### Instrucciones de trabajo
¿Puedes editar los datos de abajo cambiando "yellow" por "green" y dejando todo lo demás intacto?

--- --- ---

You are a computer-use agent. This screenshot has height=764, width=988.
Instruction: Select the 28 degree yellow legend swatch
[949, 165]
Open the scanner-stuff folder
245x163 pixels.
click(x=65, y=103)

--- --- ---

### Solución del ejercicio
You are a computer-use agent. This screenshot has height=764, width=988.
Instruction: Select the 28 degree green legend swatch
[949, 165]
Open the scanner-stuff folder
245x163 pixels.
click(x=65, y=103)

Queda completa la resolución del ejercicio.